### Data listing
######
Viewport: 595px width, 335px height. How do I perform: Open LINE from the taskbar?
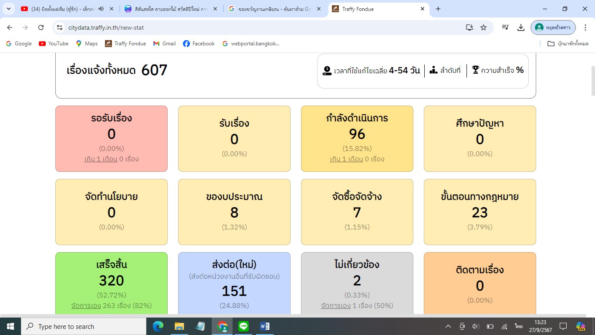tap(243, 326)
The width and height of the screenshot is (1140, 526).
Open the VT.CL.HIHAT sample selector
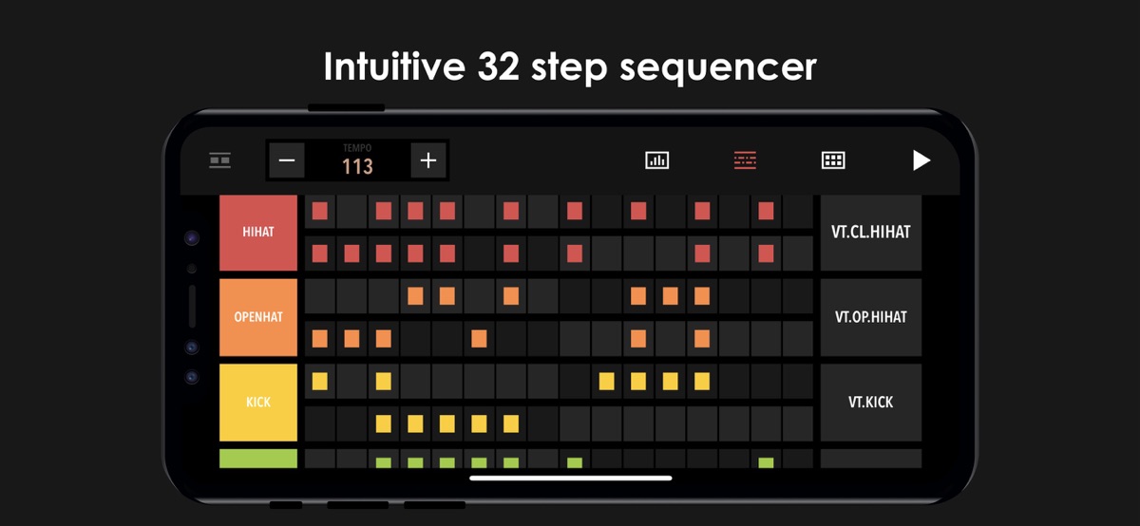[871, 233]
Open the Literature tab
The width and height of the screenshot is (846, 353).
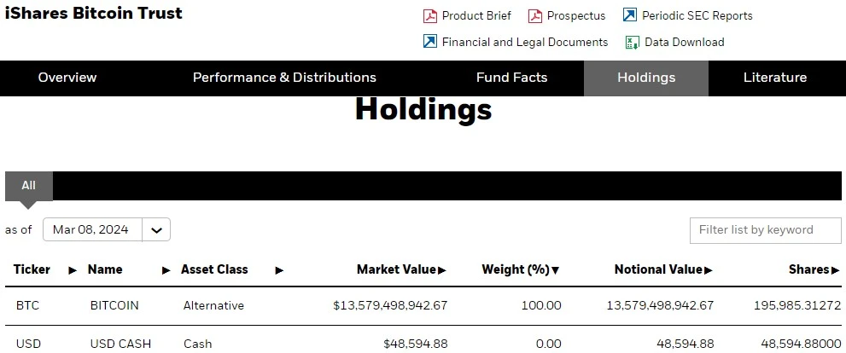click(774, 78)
######
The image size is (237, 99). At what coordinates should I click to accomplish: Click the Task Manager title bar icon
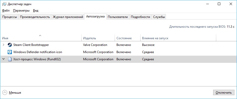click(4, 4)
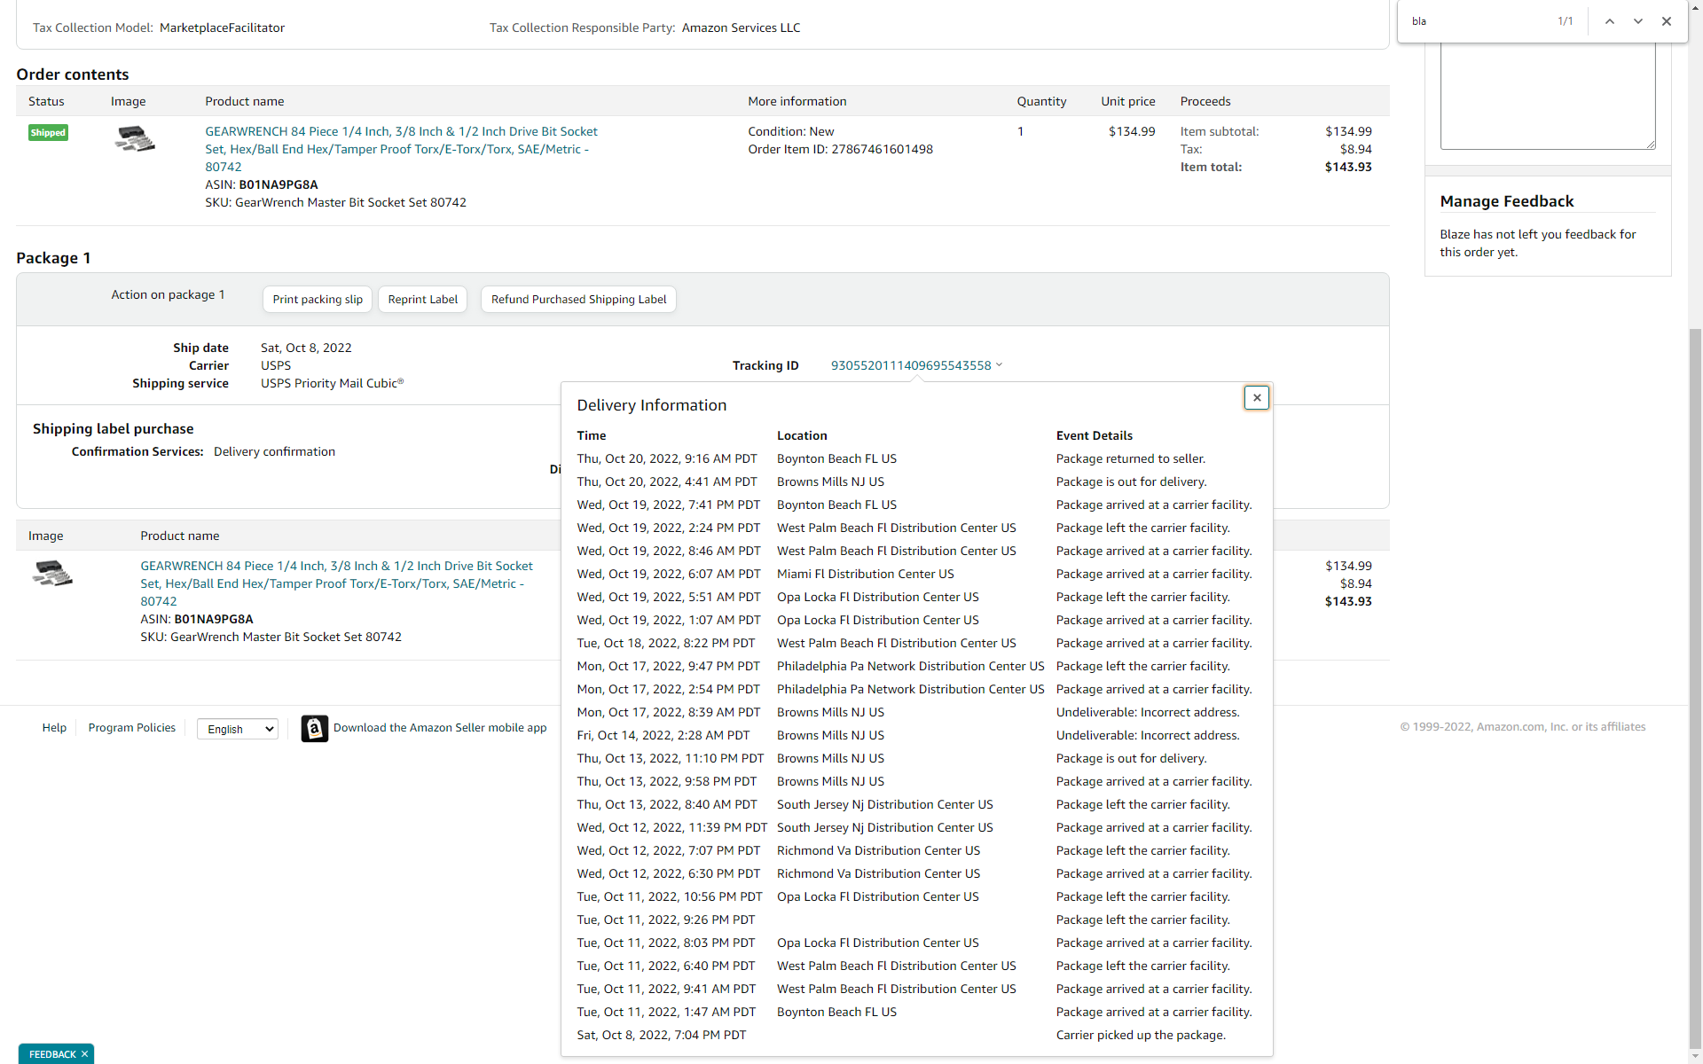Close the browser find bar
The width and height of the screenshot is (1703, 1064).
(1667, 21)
######
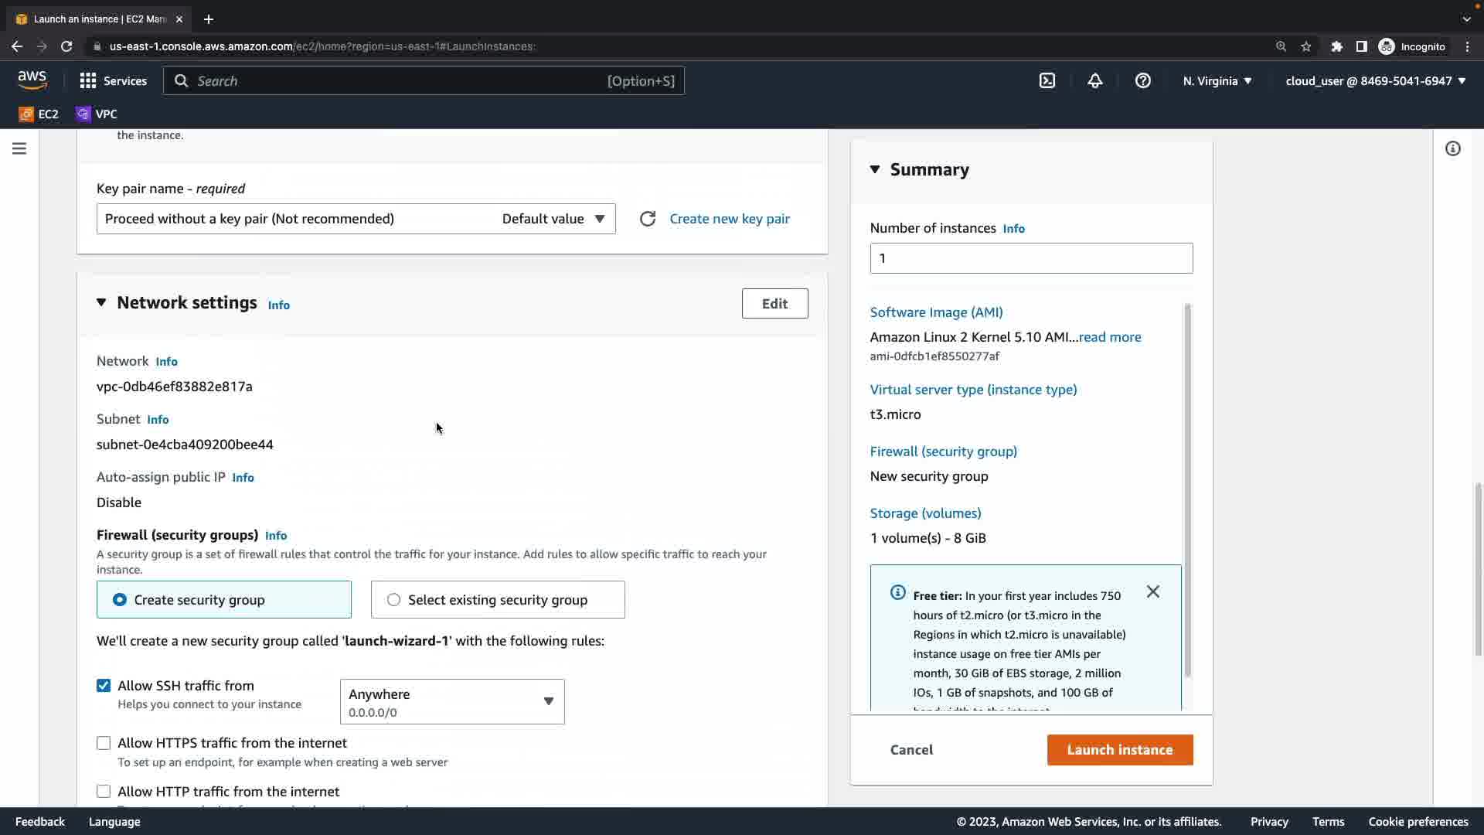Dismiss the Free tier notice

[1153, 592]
######
### Given exercise
Rewrite everything from the line containing "Viewport: 595px width, 335px" down to the line containing "click(774, 78)", changing "screenshot" to "image" and keeping the rest the same. Leave the pictures out.

### Response to this task
Viewport: 595px width, 335px height. How do I perform: Open LINE from the taskbar?
tap(243, 326)
The width and height of the image is (1140, 526).
Open the VT.CL.HIHAT sample selector
[871, 233]
Open the Literature tab
The width and height of the image is (846, 353).
click(774, 78)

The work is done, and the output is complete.